• _Excerpt_:
==*==

Foreclosure fix a bad idea

December 7th, 2007 by Joe

Am I the only liberal out there who thinks the various foreclosure fixes being thrown around in Washington are a really bad idea?

Yesterday Bush announced an agreement with the banking industry that would freeze the teaser rates on adjustable rate mortgages given out in the last couple of years to subprime borrowers. The freeze would apply for five years, and would be granted only to people who a) are current in their mortgages; b) can pay under the teaser rate but wouldn’t be able to pay when the mortgage adjusts higher. This would exclude anyone who’s already behind in payments and anyone deemed to make too much money to get relief.

The Democratic candidates are falling all over themselves to outdo each others’ and Bush’s proposals. Enough already!

Why is it bad to freeze rates and prevent people from losing their homes?

Because it relieves people from the consequences of their own bad decisions. Everyone who signs a contract has a responsibility to know what they’re signing. Ignorance is no excuse. Every real estate closing I’ve been to has the closing officer state the terms of the loan clearly to borrowers so that they know exactly what they’re signing. They always have the chance to get up and walk away, but they don’t.

==*==

• _Collected material_:
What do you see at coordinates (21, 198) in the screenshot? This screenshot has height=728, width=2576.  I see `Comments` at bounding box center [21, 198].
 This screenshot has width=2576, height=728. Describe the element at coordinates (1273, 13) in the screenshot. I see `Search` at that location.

==*==

• _What to do_:
a - Transcribe the portion of the foreclosure post that opens with the words containing "Yesterday Bush announced" and closes with "losing their homes?".
b - Decide whether each statement agrees with the foreclosure post, answering yes or no and quoting the words that settle it: (i) The rate freeze Bush announced would last five years. (ii) Borrowers who are already behind in payments would qualify for the freeze. (iii) The writer says borrowers at closings usually get up and walk away.
Rely on nothing but the foreclosure post itself.

• _Solutions by task_:
a -
Yesterday Bush announced an agreement with the banking industry that would freeze the teaser rates on adjustable rate mortgages given out in the last couple of years to subprime borrowers. The freeze would apply for five years, and would be granted only to people who a) are current in their mortgages; b) can pay under the teaser rate but wouldn’t be able to pay when the mortgage adjusts higher. This would exclude anyone who’s already behind in payments and anyone deemed to make too much money to get relief.

The Democratic candidates are falling all over themselves to outdo each others’ and Bush’s proposals. Enough already!

Why is it bad to freeze rates and prevent people from losing their homes?

b -
(i) Yes: "The freeze would apply for five years"
(ii) No: "This would exclude anyone who’s already behind in payments"
(iii) No: "They always have the chance to get up and walk away, but they don’t."